FOR EVIDENCE that the permanent campaign has become embedded in our national life, look no further than President Obama’s recent announcement that he is setting up a group to keep his supporters energized and enrolled for action in a second term. To be called Organizing for Action, the group will harvest the rich data — e-mails and names — of the Obama foot soldiers who knocked on doors and got out the vote.
“The president has the most exciting campaign apparatus ever built,” Robert Gibbs, the president’s former press secretary, declared in a television interview. “. . .It’s time to turn that loose for something more than just an election. If the NRA’s got a list, then Obama for America has a bigger list.”
Certainly, there’s something bigger going on here — a mix of technical prowess and grass-roots smarts. But there is also a whiff of something fishy.
The group will be tax-exempt under Section 501(c)4 of the Internal Revenue Code. This category is intended for social welfare organizations, and if the Obama team sticks to organizing and talking about issues, there’s nothing wrong with that. But in the past election cycle, a number of dark-money campaign groups took advantage of the fact that 501(c)4 does not require them to disclose their donors to the public. The Obama team says that it will disclose. It is a promise but entirely voluntary.
A second worry is that the Obama team is willing to accept corporate money. While officials say that the group won’t accept cash from political action committees and lobbyists, they apparently welcome companies and individuals making donations. At a closed-door meeting during the inaugural celebrations, the group made its first pitch to Democratic donors and bundlers, Politico reported. No doubt some donors will sign checks in hopes of influencing Obama administration policy decisions.

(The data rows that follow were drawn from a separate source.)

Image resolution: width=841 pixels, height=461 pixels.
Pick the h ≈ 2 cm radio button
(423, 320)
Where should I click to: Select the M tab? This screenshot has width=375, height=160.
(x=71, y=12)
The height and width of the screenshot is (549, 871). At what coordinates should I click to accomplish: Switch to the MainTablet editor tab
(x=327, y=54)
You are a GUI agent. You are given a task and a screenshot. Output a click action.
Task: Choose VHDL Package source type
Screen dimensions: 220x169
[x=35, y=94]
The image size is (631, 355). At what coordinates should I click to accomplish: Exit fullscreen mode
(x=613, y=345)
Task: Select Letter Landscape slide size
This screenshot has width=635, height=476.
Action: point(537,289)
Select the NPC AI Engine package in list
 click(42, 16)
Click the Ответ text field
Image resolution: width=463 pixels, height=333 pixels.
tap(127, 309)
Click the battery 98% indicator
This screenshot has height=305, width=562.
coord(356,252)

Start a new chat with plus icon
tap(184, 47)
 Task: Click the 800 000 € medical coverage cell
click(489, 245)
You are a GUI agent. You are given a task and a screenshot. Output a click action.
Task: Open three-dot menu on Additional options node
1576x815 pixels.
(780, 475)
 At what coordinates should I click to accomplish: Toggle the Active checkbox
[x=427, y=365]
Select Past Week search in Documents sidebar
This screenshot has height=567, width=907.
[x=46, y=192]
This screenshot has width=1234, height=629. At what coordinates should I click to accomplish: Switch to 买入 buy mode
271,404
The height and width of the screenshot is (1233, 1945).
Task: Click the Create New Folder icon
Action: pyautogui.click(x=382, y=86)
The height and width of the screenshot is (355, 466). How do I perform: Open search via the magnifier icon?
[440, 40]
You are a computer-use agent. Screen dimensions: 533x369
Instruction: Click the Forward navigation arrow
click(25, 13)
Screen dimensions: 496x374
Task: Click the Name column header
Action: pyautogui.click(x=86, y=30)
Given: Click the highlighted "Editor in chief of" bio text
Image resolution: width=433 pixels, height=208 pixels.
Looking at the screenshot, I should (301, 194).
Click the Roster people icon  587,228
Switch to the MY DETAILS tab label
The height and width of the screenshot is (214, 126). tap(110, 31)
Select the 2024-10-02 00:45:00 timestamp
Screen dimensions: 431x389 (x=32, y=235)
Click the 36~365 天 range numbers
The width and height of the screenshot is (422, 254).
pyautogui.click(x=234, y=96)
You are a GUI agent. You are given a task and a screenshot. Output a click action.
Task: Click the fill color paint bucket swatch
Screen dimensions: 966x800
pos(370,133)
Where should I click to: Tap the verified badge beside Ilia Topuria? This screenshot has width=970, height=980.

A third minefield is what role Organizing for Action might play in election campaigns. Under the law, a 501(c)4 group can engage in some electoral politics, but that can’t be its “primary” purpose. As we’ve noted, several organizations appear to have abused this standard in 2012 by spending heavily for political advertising to support candidates. Is the president now creating an apparatus that could do the same?
What’s most troubling is that President Obama seems to have developed a tin ear about shadow money in politics. In the aftermath of the Supreme Court’s decision in the Citizens United campaign-finance case, Mr. Obama warned of “a new stampede of special-interest money in our politics.”
Why, then, is he opening a cashier’s window with his name on it for the same special interests? The president and his team may be wizards at social media and grass-roots organizing, but from an influence-peddling standpoint this organization looks to be fraught with hazard.